PAGE EXTRACT:

● ● ● ●

Commentary: Remembering that we are human
BY DANI TIETZ
dani@sjodaily.com
When my daughters were pretty little, we went to Meijer on one of our weekly grocery shopping trips. I remember putting the girls in the cart and one of them put her mouth on the metal. It was late winter, and I was horrified. About 24 hours later, she was very sick.
She was too little to make it to the bathroom so as she vomited, I caught it on a towel or on my shirt as best I could.
Inevitably, her sister came down with the same illnesses pretty quickly. She couldn’t keep anything in her belly, not even water, and both girls became dehydrated. One of them had to go to the hospital because her skin stuck together when we pinched it.
I did what I needed to to protect my kids. We got flu shots, we washed our hands often, we cleaned their toys. But no matter what I did, they were susceptible to the stomach virus; a strain that was particularly harsh for them at the time.
I will admit that I am prepared for my children to be exposed to and potentially even get COVID-19. My guess is that because they are healthy and young, they’ll more than likely be okay.
But, I know that this is not how we should look at illness. What we need to be really cautious about is when we are in situations where our health could impact someone else.
I’ll be honest; I don’t quite know how to do that. If my throat gets that early-morning throat feeling, do I cancel things? Am I at risk if I don’t have any symptoms? Could I be carrying something and not even know it? I have a couple of meetings set up with people who are over 60 set up in the next week. Do I keep those meetings or cancel them?
I don’t have the right or wrong answers, but these are the things that I’m thinking about.
There are a lot of viruses out there. Yes, a lot of them have high contagion rates. But they are so common that we just get our flu shot or take our tamiflu and go on with life. At least some of us do, because some of us also die; the people who are at a greater risk die because someone, somewhere didn’t take the necessary precautions to ensure that the virus could have been contained.
COVID-19 and our reaction to it or its potential, has me thinking a lot about how we are just humans.
We are all just creatures in this very complex world. We yell at and judge one another, but at the end of the day, our bodies are all made up of the same things and that is why our bodies are all susceptible to viruses, bacteria, cancers and disease.

● ● ● ●

SUPPLIED RECORDS:
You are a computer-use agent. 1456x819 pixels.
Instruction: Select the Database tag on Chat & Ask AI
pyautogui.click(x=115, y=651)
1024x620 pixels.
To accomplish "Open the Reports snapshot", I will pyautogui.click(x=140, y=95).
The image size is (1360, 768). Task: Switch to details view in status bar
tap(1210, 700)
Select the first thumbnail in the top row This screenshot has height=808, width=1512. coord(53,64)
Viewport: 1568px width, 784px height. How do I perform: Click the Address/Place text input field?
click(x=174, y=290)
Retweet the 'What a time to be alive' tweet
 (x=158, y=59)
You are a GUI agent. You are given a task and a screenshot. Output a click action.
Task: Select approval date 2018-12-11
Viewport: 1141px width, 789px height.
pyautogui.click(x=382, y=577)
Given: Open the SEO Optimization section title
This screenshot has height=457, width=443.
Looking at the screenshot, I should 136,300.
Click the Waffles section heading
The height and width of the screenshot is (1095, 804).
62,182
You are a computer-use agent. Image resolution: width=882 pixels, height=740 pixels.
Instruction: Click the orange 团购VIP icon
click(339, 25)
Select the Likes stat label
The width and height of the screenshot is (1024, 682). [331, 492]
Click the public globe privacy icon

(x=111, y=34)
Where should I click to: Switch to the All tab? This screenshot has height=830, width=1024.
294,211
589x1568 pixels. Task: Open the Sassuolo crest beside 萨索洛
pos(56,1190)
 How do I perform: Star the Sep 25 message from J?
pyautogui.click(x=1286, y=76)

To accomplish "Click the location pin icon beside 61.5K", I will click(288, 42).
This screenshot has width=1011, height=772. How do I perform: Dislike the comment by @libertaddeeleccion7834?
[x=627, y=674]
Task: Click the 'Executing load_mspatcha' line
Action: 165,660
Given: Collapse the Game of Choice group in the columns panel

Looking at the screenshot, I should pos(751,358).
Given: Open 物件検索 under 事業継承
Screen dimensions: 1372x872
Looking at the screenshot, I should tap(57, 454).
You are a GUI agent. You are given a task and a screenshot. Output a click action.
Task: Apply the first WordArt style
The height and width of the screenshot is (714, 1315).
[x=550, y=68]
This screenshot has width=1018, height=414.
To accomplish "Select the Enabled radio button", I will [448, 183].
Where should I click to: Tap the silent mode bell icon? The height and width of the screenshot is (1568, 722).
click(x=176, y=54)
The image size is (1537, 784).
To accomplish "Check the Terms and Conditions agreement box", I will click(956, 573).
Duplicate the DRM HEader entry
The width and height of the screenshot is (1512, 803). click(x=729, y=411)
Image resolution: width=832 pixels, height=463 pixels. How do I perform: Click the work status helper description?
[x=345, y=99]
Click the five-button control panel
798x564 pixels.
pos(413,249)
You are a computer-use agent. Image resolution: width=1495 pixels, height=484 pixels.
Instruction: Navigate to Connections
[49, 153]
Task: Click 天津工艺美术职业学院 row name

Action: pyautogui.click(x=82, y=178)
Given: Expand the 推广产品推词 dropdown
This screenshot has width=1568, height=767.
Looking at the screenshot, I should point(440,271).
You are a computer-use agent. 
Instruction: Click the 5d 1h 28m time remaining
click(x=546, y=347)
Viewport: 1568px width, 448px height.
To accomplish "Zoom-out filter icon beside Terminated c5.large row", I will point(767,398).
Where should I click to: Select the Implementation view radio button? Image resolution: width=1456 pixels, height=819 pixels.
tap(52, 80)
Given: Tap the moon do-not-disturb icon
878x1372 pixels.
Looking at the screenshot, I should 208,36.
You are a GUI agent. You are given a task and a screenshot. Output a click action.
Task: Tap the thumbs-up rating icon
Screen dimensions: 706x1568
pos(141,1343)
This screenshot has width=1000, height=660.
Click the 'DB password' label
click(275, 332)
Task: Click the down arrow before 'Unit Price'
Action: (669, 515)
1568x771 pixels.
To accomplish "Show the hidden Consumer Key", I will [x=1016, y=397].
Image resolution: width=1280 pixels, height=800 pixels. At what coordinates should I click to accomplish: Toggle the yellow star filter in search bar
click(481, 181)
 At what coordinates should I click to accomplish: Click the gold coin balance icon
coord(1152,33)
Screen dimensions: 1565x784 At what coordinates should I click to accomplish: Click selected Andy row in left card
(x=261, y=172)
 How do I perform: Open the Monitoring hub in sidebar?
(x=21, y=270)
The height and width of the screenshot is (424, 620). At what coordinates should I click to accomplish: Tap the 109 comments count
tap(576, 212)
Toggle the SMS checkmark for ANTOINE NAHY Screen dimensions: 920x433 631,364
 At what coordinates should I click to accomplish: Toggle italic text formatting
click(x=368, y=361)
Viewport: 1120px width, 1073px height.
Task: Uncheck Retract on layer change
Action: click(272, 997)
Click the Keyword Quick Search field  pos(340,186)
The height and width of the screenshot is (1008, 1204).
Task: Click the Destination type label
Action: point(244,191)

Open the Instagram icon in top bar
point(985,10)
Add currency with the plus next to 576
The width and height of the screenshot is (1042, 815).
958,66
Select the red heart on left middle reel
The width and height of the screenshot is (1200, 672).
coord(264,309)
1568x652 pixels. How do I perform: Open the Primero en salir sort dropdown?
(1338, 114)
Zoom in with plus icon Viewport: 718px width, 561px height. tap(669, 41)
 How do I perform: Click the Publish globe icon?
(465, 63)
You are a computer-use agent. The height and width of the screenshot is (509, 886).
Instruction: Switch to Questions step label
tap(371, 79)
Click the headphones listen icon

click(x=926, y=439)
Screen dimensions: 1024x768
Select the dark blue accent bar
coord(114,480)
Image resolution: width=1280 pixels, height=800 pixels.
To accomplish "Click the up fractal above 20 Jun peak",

● ● ● ●

TASKS TO PERFORM:
(A) In the commentary, at which store did the family go on the weekly grocery shopping trip?
(B) Rewrite the commentary's passage between "I did what I" and "impact someone else.", inclusive, swapping "stomach virus" for "stomach bug".

SOLUTIONS BELOW:
(A) Meijer

(B)
I did what I needed to to protect my kids. We got flu shots, we washed our hands often, we cleaned their toys. But no matter what I did, they were susceptible to the stomach bug; a strain that was particularly harsh for them at the time.
I will admit that I am prepared for my children to be exposed to and potentially even get COVID-19. My guess is that because they are healthy and young, they’ll more than likely be okay.
But, I know that this is not how we should look at illness. What we need to be really cautious about is when we are in situations where our health could impact someone else.